Em 28 de dezembro, o Diário de Notícias (DN) tinha noticiado que a Entidade Reguladora para Comunicação Social (ERC) tinha "instaurado um processo disciplinar a um jurista oriundo da Inspeção Geral das Atividades em Saúde [IGAS]", a qual arquivou.
O regulador recorreu do arquivamento para o ministro da Saúde, Manuel Pizarro, o qual em fevereiro passado também arquivou o processo disciplinar.
Face a isto, a ERC intentou uma ação administrativa comum "de impugnação do ato administrativo proferido pelo Inspetor Geral das Atividades em Saúde em 06/11/2022 e do ato administrativo praticado pelo ministério da Saúde em resultado do recurso hierárquico" interposto pelo regulador, contra o Ministério da Saúde, lê-se o documento a que a Lusa teve acesso.
A Lusa instou a ERC a comentar esta ação, mas não obteve resposta.
"Pode parecer estranha a presente ação, movida por uma autoridade administrativa independente contra o ministério, ainda por cima um ministério de uma área setorial com a qual, em princípio", a ERC "não teria qualquer relação", afirma a entidade reguladora, justificando que o facto se deve a "um processo disciplinar movido contra um trabalhador que, à data dos factos, prestava a sua atividade junto da autora", refere a ERC, na ação no Tribunal Administrativo de Círculo de Lisboa.

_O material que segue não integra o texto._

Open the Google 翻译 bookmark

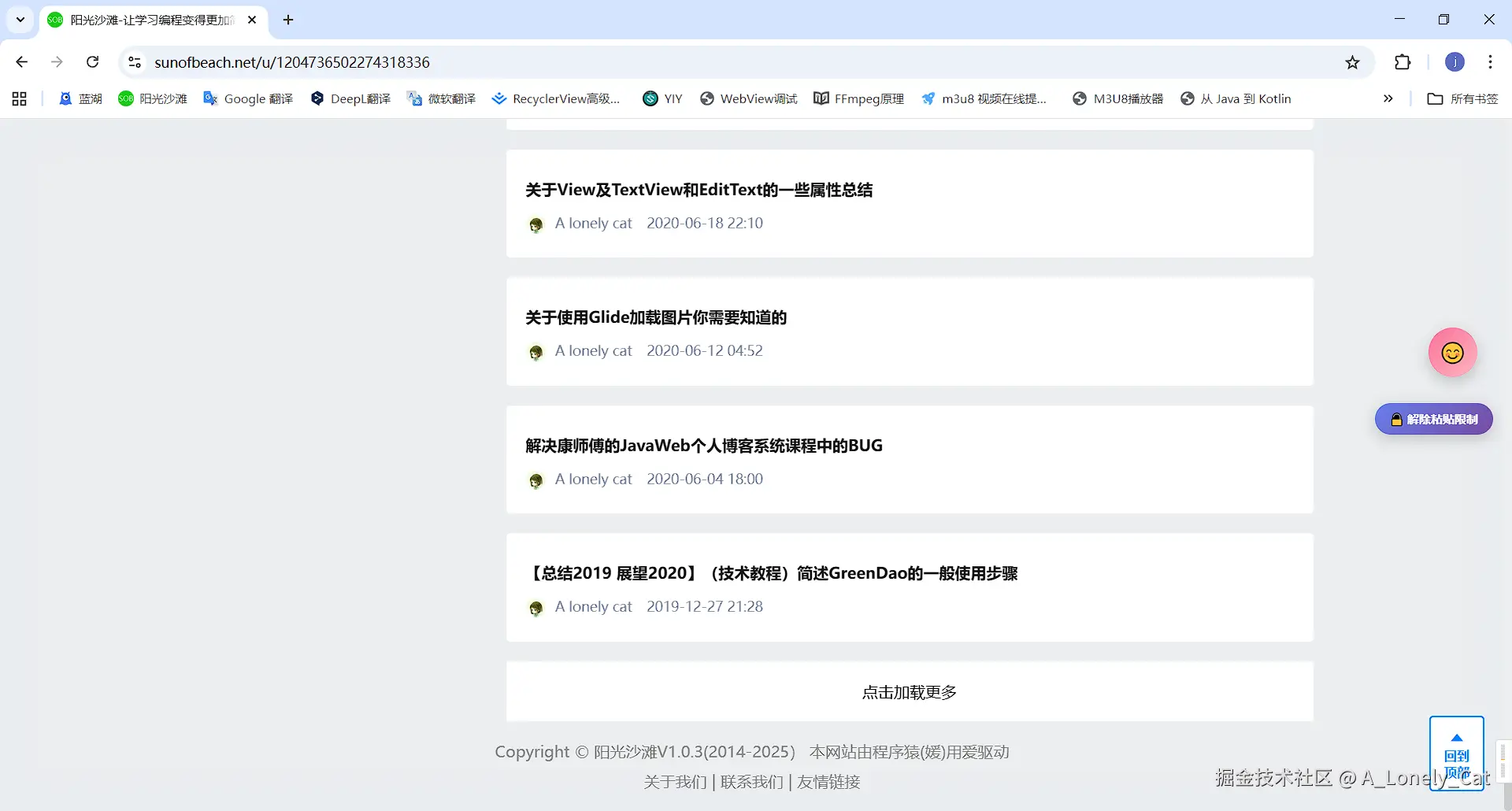pos(248,98)
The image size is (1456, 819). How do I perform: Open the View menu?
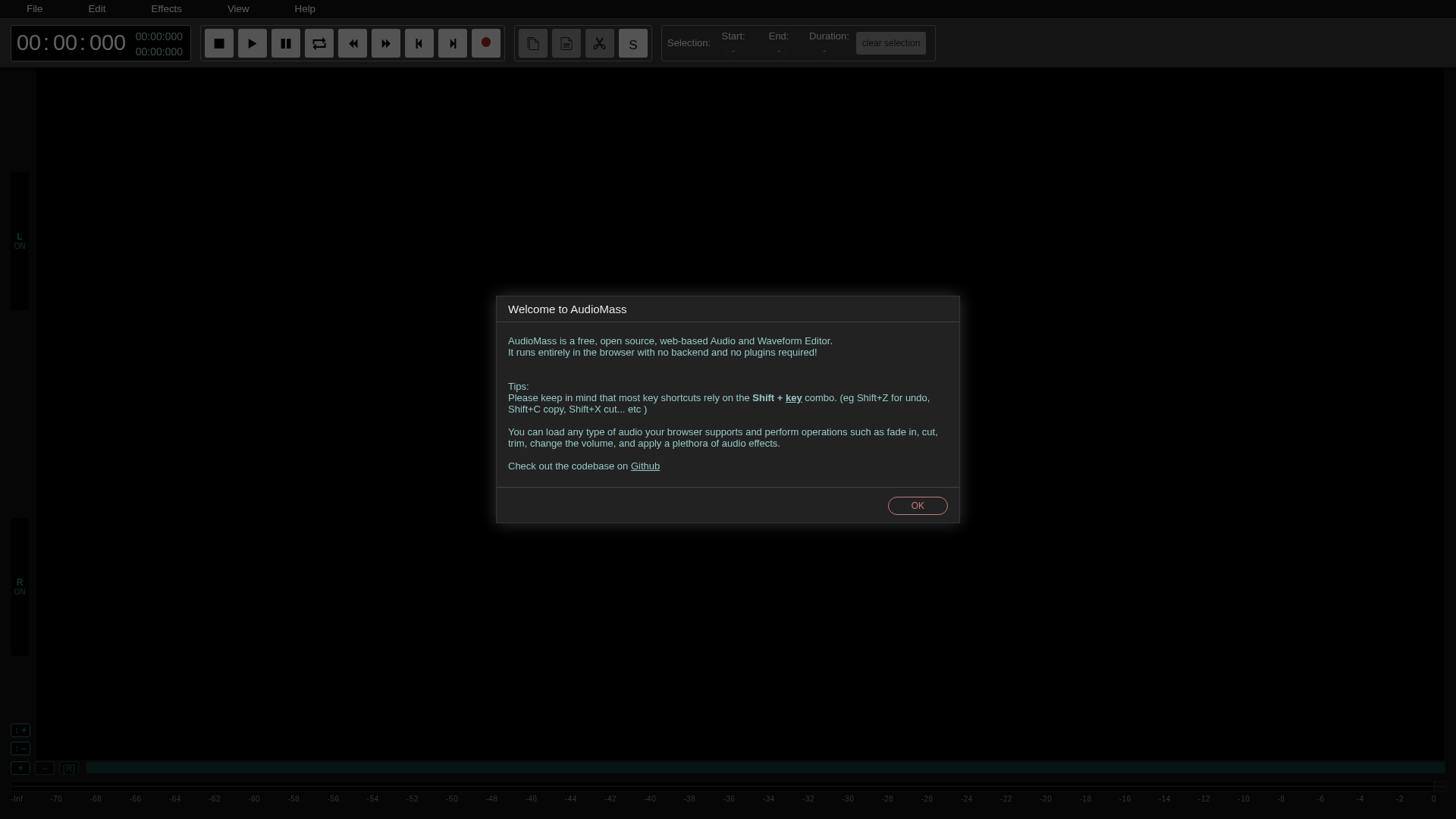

Essencialmente, "o que está em causa é a tentativa de uma entidade que integra a entidade demandada", ou seja, a IGAS, "exercer um poder de autoridade sobre a autoridade administrativa independente como se esta fosse um serviço do ministério da Saúde", prossegue a ERC.
"Ao arrepio das normas que regulam a organização administrativa do Estado português e das normas que norteiam a atividade administrativa, a entidade demandada -- através de um ato praticado" pela IGAS e confirmada pelo ministério da Saúde -- revogou um ato que era da competência própria" da ERC, uma "entidade independente do ministério da Saúde, sem sequer cumprir o ónus de ouvir a autora", argumenta.
A ERC afirma que o que está em causa é a "ingerência, juridicamente inaceitável e não fundamentada, na atividade de uma entidade que é independente".
A ERC conduziu e concluiu o processo disciplinar ao jurista Rui Mouta, que na altura trabalhava na ERC, mas quando a sanção tinha de ser aplicada, este já prestava a sua atividade na IGAS.
"O problema verificou-se quando a entidade demandada decidiu, sem ouvir a autora, revogar o ato desta de aplicação da sanção e arquivar o presente processo", sublinha a ERC.
Rui Mouta, quadro da IGAS, exercia funções na ERC desde maio de 2008, na sequência de requisição, tendo em 2009 sido assinado um acordo de cedência de interesse público entre as duas entidades e o trabalhador. Em 16 de outubro de 2017 foi nomeado diretor interno do departamento jurídico da entidade reguladora, tendo com o atual Conselho Regulador sido nomeado diretor efetivo.
Em 10 de maio de 2022, o jurista endereçou uma carta ao Conselho Regulador, presidido por Sebastião Póvoas, na sequência de um despacho de março em que lhe retirava competências, ou seja, 'esvaziando' as suas funções.
No dia seguinte, por deliberação do órgão, foi "instaurado procedimento disciplinar" contra o trabalhador "por factos relacionados com acusações que o mesmo dirigiu ao Conselho Regulador, por tal conduta violar os deveres" aos quais se encontrava vinculado, lê-se no documento.
Entretanto, em 25 de maio, o Conselho Regulador deliberou a cessação da comissão de serviço de Rui Mouta e a cessação do acordo de cedência de interesse público, tendo produzido efeitos no dia 27 de junho.
Em 04 de julho foi proferida acusação do processo disciplinar e em 27 de setembro o relatório final do instrutor com a proposta de aplicação de uma sanção de multa no montante de seis remunerações base diárias, "por violação do dever de correção e urbanidade".
Entretanto, o processo disciplinar foi remetido para a IGAS e, em 06 de novembro, o Inspetor-Geral das Atividades de Saúde determinou o arquivamento do processo, referindo, entre outras coisas, que a conduta do arguido e a carta não ultrapassou "a dimensão tolerada, inerente à liberdade de expressão e à crítica", não traduzindo "uma inequívoca falta de respeito".
Face a isto, a ERC interpôs, em 14 de dezembro, um recurso hierárquico da decisão, tendo em 10 de fevereiro deste ano o ministro da Saúde determinado a rejeição da mesma.